If I'm going to spend my life in this grueling industry, what's the point if I take myself too seriously? Maybe I won’t win a James Beard award with that attitude, but I’m hoping I can at least be considered as a chef who can compete at that level. As for what’s next, we have another restaurant in the works in Montecito next year. I’ve been pining for a restaurant there for three years, so I’m extremely excited about this one! And because I’m bored and have nothing to do these days, we’re probably doing a pop-up with Caruso in the Palisades next month and possibly a fried chicken restaurant somewhere in Los Angeles before Montecito opens. But you didn’t hear any of that from me!
Spicy Rigatoni (Photo by Max Milla)
Is there a clear-cut most popular or best-selling dish on the menu currently? Or conversely, is there a dish you’re especially fond of?
We don’t have a best-seller yet as we’ve only been open for a week, but I am in love with all of the pizzas, the Italian Beef and the veal parmigiana. We receive whole racks of pasture-raised (meaning very well-treated) veal and leave about an inch of meat on the bone. We then braise that whole and separately pound out the rib loin paper-thin. On the plate, you get a traditional thin and crispy chop and this surprise giant bone that looks like it is traditionally fried. When you slice into it, it's so tender you can almost eat it with a spoon.
Would you compete on Top Chef again, if asked?
I would be open to competing on Top Chef again. I’m very competitive and I especially don’t like the circumstances with how I left. My life is very different now and it would be very hard to leave baby Kobe and my wife for eight weeks again, but I want to either win or go out on the basis of my cooking rather than my sh**ty, anxious front-of-house (lack of) skills.
In another interview, you mentioned that Jemma will have spaghetti and meatballs — but I don't see it on the menu! I'd be so fascinated to see your iteration of the iconic classic. Perhaps it'll be added sometime down the road?
Angel hair and meatballs will be on the menu very soon! The second we opened, my first “Oh, sh*t” moment was realizing I forgot to add the meatballs to the angel hair.
If you were to pinpoint a particularly unique or "special" technique in one of the components or recipes of an item currently on the menu, is there any specific dish that stands out for you?
We use quite a few modern techniques in my restaurants and it all comes from my enthusiasm and never-ending hunger for knowledge, combined with my Michelin training.
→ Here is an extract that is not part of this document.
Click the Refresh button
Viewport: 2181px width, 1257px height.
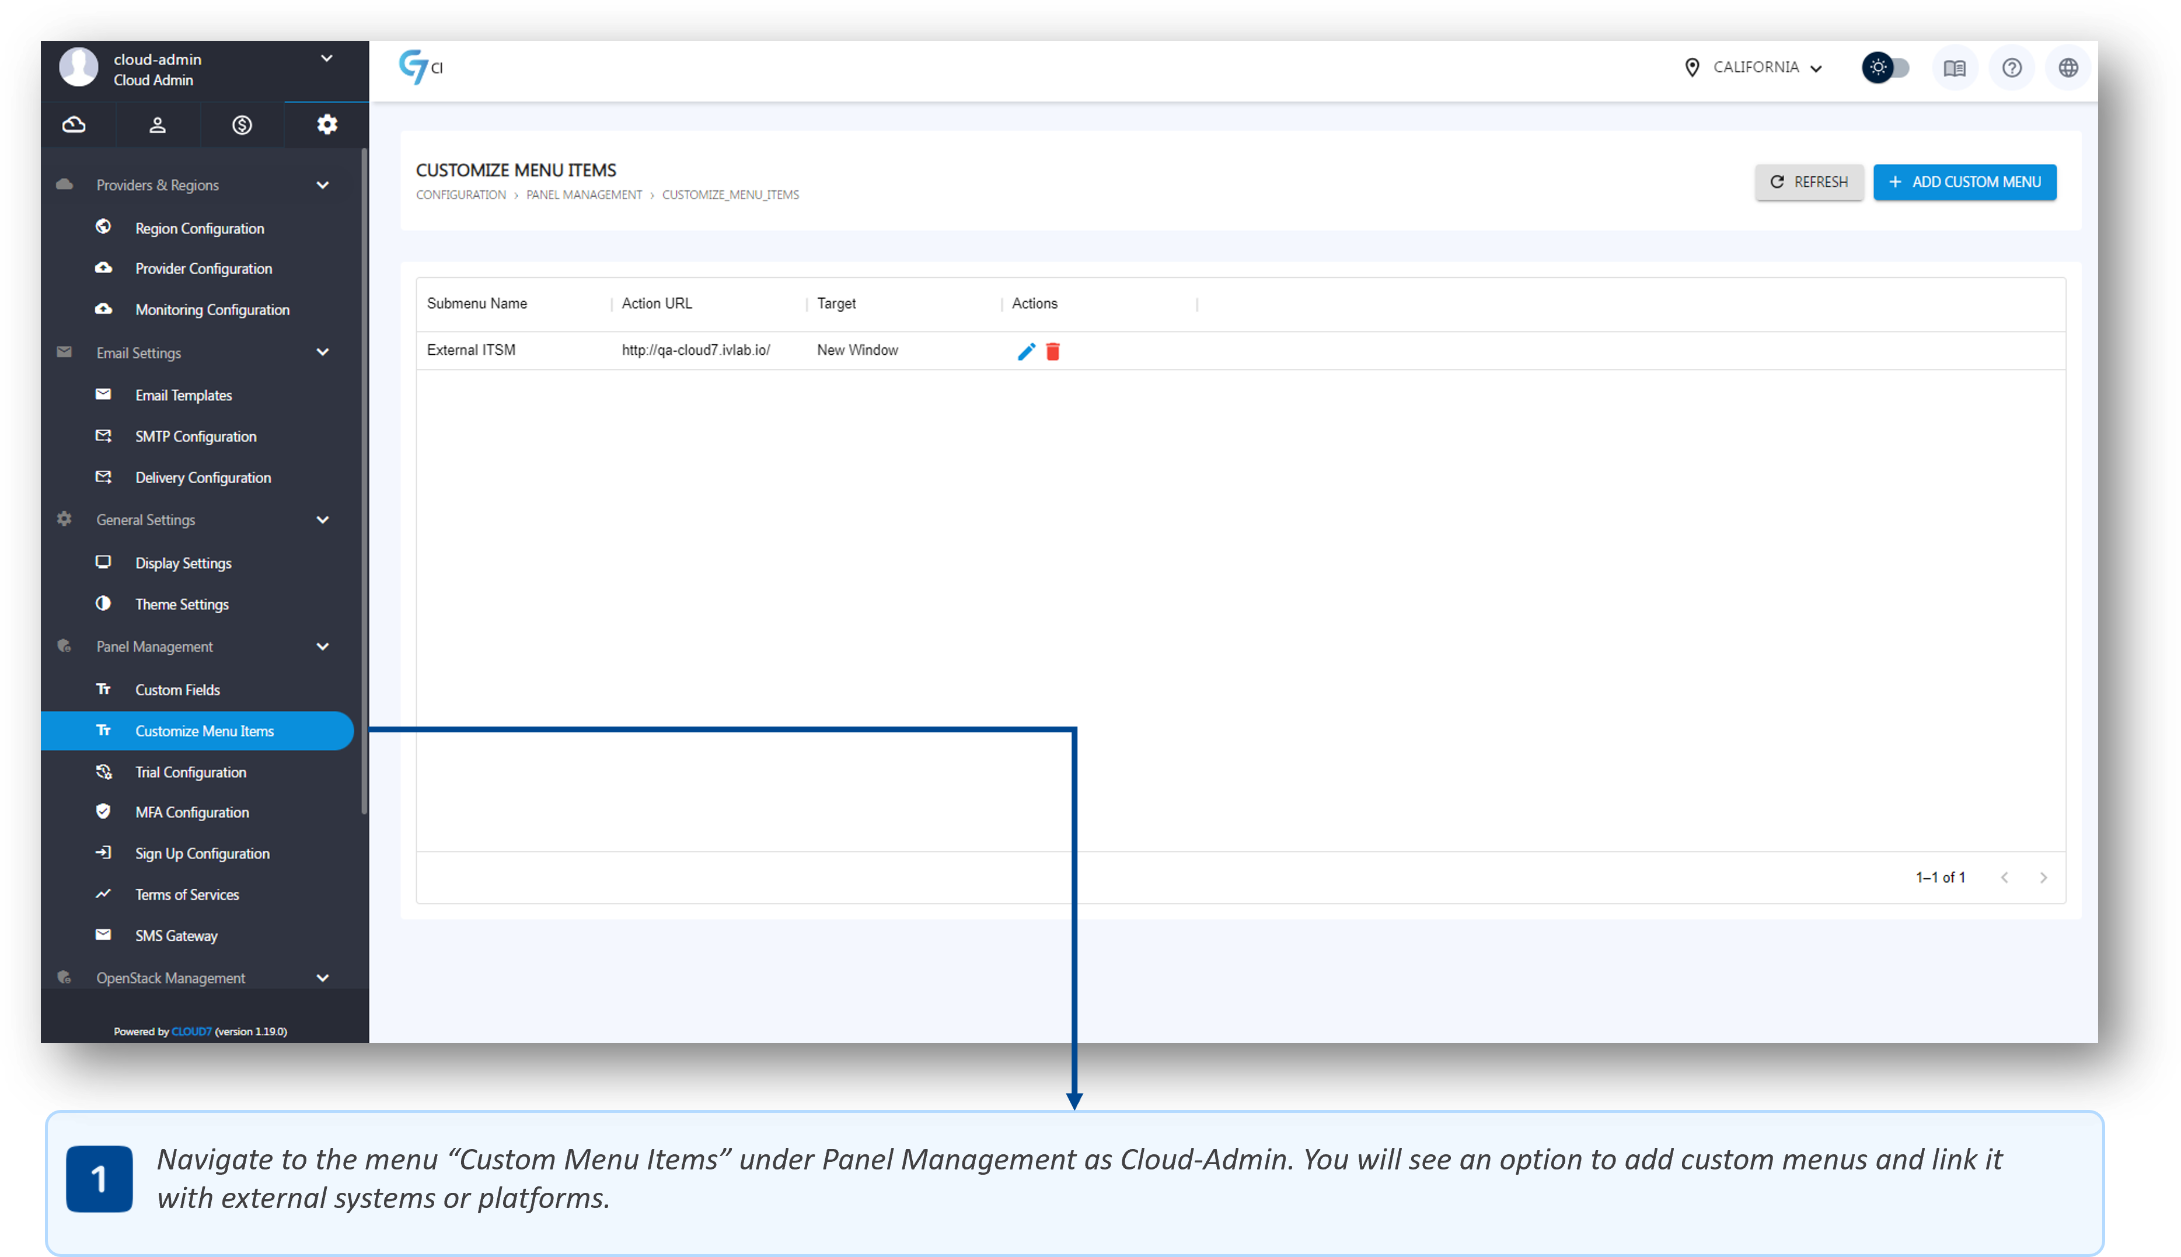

I’ve already mentioned a few of the techniques above.
I got extremely into cocktail development during the pandemic when we planned on expanding Jame into a full-service bar. The restaurant had previously only had beer and wine. I took a chef’s approach to the cocktails and to date have developed all of the cocktails in all of our restaurants.
My favorite is the sea foam on top of our basil margarita at both Jemma di Mare and Jemma. We make a salty foam with lime juice and a hydrocolloid and use an actual aquarium air stone with a pump to get the texture as light as air. Then we scoop that in a huge mound on top of the margarita. It’s much more interesting than a salted rim.